If the DAAB decision is not accepted, or if no DAAB is appointed (common in UAE despite FIDIC requirements), the dispute goes to arbitration. ICC (International Chamber of Commerce) arbitration is the default under FIDIC, and it is the most common forum for UAE construction disputes. UAE Federal Law No. 6 of 2018 (the Arbitration Law) governs arbitration proceedings and has brought UAE practice closer to international standards, including recognition and enforcement of arbitral awards.

A critical point for UAE contractors: many Particular Conditions delete the DAAB/DAB provisions entirely and replace them with ad hoc arbitration or even litigation in local courts. If the DAAB clause is deleted, you lose a valuable intermediate step that is faster and cheaper than full arbitration. Always check whether the dispute resolution mechanism has been amended.
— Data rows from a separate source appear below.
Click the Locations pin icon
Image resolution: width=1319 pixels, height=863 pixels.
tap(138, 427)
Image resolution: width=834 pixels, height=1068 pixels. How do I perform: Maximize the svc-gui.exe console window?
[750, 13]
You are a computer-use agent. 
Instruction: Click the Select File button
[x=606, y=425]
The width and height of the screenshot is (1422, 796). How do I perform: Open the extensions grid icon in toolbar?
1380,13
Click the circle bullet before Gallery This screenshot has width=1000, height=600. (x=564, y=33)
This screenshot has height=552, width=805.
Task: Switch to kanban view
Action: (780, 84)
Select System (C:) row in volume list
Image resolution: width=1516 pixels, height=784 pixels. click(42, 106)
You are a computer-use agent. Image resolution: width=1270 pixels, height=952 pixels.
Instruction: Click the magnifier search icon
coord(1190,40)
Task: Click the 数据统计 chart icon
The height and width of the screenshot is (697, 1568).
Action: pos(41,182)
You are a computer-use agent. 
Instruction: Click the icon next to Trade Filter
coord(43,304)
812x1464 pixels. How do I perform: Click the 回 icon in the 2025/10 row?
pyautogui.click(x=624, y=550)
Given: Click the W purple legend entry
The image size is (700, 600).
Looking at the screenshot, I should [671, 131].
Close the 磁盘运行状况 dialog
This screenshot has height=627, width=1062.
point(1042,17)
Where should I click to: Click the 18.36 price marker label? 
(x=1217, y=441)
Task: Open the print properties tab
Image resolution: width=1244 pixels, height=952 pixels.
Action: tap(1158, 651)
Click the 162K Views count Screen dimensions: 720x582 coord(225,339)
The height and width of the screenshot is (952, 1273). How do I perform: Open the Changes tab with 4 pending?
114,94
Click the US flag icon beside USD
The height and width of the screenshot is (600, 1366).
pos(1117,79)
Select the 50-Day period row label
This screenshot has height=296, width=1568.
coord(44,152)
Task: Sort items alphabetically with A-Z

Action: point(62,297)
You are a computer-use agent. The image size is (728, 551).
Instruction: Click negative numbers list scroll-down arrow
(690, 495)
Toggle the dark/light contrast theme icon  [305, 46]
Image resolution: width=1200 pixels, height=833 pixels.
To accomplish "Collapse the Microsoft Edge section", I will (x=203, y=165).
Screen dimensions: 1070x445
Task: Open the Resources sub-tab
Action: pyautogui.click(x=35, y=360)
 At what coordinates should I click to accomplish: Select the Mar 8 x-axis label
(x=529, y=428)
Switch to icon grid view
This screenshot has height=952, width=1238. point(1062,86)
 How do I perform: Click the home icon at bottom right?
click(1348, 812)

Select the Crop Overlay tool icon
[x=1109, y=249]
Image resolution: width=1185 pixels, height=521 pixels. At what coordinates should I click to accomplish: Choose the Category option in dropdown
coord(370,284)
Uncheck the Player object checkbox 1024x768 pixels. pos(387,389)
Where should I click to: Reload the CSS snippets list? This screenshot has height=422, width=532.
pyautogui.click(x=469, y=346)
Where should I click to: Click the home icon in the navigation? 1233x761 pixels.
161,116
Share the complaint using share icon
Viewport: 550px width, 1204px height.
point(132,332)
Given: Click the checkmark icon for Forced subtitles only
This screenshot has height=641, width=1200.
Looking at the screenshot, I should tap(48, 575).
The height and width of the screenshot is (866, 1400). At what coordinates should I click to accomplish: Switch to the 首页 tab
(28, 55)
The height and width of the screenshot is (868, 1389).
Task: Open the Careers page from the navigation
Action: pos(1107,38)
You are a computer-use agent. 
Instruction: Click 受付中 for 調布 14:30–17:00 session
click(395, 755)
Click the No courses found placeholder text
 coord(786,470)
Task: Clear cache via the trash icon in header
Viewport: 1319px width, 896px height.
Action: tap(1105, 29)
How TenderScan Analyses FIDIC Contracts

Reading a 200-page FIDIC contract with Particular Conditions takes 20 to 30 hours of experienced commercial staff time. TenderScan's Decision Engine reads the same document in under 60 seconds.

The engine identifies every amendment to the General Conditions, flags deleted clauses, extracts payment terms and LD calculations, maps risk allocation across all major clause groups, and produces a structured risk assessment with every finding cited by page and clause number.

For FIDIC contracts specifically, TenderScan compares your contract against the standard FIDIC template and highlights every deviation. You see exactly what has been changed, what has been deleted, and what has been added — with a risk rating for each modification.

Upload a FIDIC Contract

Frequently Asked Questions

Which FIDIC book is most commonly used in the UAE?

The Red Book (Conditions of Contract for Construction) is the most widely used in the UAE, particularly for government projects in Abu Dhabi and Dubai. For design-build projects, the Yellow Book is increasingly common. Silver Book is standard for EPC projects in oil and gas.

What is the difference between FIDIC 1999 and 2017 editions?

The 2017 edition introduced several major changes: the DAAB replaced the DAB with a dispute avoidance function, advance warning obligations were added, the claims and dispute procedures were clarified and separated, and the Engineer's role was more clearly defined. Many UAE projects still use the 1999 edition, so always check which edition your contract is based on.

Can a UAE employer change FIDIC standard conditions?

Yes, and they always do. The Particular Conditions (Part B of the contract) modify the General Conditions. UAE employers routinely amend payment terms, extend defects liability periods, cap or remove contractor claims rights, and add local regulatory requirements. The Particular Conditions override the General Conditions wherever there is a conflict.

What happens if I miss the 28-day notice period for a FIDIC claim?

Under both the 1999 and 2017 editions, failing to give notice within 28 days of becoming aware of a claim event means you lose the right to that claim. UAE tribunals have consistently enforced this time bar. There are limited exceptions, but the safest approach is to always issue a notice within 28 days, even if you do not yet have full details of the claim.

Is FIDIC arbitration enforceable in the UAE?

Yes. The UAE Arbitration Law (Federal Law No. 6 of 2018) provides a modern framework for arbitration that aligns with international standards. ICC arbitral awards are enforceable in UAE courts, and the UAE is a signatory to the New York Convention on the Recognition and Enforcement of Foreign Arbitral Awards. DIFC and ADGM courts also provide enforcement mechanisms for international arbitration awards.